=== Section Start ===

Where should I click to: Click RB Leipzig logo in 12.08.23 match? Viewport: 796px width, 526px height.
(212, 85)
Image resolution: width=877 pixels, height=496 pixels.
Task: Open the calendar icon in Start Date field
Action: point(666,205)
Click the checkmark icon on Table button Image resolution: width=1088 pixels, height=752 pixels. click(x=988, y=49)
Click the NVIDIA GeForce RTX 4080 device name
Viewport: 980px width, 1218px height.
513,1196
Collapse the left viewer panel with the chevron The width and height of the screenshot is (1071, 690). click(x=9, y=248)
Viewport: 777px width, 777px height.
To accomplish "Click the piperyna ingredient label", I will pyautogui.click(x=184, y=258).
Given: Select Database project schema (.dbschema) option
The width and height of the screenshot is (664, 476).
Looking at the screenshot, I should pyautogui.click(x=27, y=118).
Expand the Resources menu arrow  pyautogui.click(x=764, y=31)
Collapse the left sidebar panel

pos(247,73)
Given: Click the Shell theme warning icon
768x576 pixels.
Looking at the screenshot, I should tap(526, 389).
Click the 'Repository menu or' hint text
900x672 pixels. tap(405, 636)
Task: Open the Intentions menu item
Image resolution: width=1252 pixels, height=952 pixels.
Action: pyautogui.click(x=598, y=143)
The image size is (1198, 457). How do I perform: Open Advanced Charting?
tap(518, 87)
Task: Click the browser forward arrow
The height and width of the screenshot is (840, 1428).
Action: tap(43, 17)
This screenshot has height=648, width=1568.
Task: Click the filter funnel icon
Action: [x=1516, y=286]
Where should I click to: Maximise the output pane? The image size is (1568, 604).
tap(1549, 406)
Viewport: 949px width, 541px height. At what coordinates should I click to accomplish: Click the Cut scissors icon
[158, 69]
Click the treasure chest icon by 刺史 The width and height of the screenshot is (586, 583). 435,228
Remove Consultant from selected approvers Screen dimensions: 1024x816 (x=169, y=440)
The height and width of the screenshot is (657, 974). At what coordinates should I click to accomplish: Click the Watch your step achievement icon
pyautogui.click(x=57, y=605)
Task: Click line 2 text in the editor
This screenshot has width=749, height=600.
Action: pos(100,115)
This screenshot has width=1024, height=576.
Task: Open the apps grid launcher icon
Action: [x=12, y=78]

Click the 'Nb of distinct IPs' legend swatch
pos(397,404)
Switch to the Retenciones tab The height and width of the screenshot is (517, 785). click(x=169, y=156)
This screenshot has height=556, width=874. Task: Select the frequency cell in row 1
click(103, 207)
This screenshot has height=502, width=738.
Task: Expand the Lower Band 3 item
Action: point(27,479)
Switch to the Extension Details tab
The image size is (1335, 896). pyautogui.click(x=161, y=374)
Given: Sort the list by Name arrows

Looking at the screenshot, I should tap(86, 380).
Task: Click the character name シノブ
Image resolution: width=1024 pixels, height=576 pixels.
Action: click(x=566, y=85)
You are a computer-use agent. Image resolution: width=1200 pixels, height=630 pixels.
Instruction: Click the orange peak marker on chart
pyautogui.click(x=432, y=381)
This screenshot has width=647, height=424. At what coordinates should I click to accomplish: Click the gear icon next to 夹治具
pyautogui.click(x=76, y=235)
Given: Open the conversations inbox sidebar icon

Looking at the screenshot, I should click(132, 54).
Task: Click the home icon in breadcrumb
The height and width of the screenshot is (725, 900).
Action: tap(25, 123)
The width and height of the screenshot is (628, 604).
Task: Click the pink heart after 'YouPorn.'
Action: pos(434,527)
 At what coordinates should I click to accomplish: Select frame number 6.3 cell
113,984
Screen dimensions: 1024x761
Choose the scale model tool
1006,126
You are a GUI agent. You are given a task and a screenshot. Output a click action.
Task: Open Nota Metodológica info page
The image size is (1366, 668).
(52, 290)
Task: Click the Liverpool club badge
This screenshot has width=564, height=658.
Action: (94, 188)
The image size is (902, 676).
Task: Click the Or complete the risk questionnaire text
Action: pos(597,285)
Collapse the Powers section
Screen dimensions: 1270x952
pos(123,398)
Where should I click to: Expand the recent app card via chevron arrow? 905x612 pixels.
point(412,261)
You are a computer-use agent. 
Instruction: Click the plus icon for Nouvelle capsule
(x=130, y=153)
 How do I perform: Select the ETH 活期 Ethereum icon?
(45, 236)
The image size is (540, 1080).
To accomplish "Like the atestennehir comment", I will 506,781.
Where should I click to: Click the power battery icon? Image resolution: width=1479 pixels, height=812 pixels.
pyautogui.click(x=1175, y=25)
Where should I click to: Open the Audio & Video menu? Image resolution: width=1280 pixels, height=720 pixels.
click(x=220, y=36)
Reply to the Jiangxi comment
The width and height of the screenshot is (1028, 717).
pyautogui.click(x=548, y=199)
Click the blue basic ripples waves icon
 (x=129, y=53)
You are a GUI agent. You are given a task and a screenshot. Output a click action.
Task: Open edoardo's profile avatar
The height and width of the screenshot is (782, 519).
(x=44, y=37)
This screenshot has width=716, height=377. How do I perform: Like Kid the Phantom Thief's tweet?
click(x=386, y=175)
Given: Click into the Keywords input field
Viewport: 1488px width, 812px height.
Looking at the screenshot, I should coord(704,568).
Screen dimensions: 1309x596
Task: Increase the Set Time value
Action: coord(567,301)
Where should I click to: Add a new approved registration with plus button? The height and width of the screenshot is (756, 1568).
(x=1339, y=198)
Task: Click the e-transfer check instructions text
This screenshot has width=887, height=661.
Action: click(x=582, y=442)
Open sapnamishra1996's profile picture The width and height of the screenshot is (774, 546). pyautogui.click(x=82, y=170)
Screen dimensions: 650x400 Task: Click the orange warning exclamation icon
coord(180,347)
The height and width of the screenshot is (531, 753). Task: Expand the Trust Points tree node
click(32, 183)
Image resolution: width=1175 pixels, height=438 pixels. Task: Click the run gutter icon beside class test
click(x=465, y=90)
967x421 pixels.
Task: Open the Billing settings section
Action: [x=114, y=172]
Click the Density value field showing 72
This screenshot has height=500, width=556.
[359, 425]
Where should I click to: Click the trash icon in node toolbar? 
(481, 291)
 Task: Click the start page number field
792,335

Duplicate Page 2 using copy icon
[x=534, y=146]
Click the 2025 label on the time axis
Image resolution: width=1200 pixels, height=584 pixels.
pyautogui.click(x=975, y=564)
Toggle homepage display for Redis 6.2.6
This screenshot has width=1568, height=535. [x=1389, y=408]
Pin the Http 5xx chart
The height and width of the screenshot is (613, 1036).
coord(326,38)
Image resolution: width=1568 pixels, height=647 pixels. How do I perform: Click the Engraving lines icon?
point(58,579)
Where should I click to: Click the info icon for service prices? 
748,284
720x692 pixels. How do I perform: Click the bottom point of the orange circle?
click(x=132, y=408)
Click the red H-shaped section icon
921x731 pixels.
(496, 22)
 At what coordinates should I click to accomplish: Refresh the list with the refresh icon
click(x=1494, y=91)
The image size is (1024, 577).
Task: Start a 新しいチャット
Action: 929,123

=== Section End ===

TASK ITEM
Reproduce, word for word and in full, only the lines above that start at the line with "Click the 'Repository menu or' hint text" and run through the line with "Remove Consultant from", both ends included.

RESPONSE TO THE TASK
Click the 'Repository menu or' hint text
900x672 pixels. tap(405, 636)
Task: Open the Intentions menu item
Image resolution: width=1252 pixels, height=952 pixels.
Action: pyautogui.click(x=598, y=143)
The image size is (1198, 457). How do I perform: Open Advanced Charting?
tap(518, 87)
Task: Click the browser forward arrow
The height and width of the screenshot is (840, 1428).
Action: tap(43, 17)
This screenshot has height=648, width=1568.
Task: Click the filter funnel icon
Action: [x=1516, y=286]
Where should I click to: Maximise the output pane? The image size is (1568, 604).
tap(1549, 406)
Viewport: 949px width, 541px height. At what coordinates should I click to accomplish: Click the Cut scissors icon
[158, 69]
Click the treasure chest icon by 刺史 The width and height of the screenshot is (586, 583). 435,228
Remove Consultant from selected approvers Screen dimensions: 1024x816 (x=169, y=440)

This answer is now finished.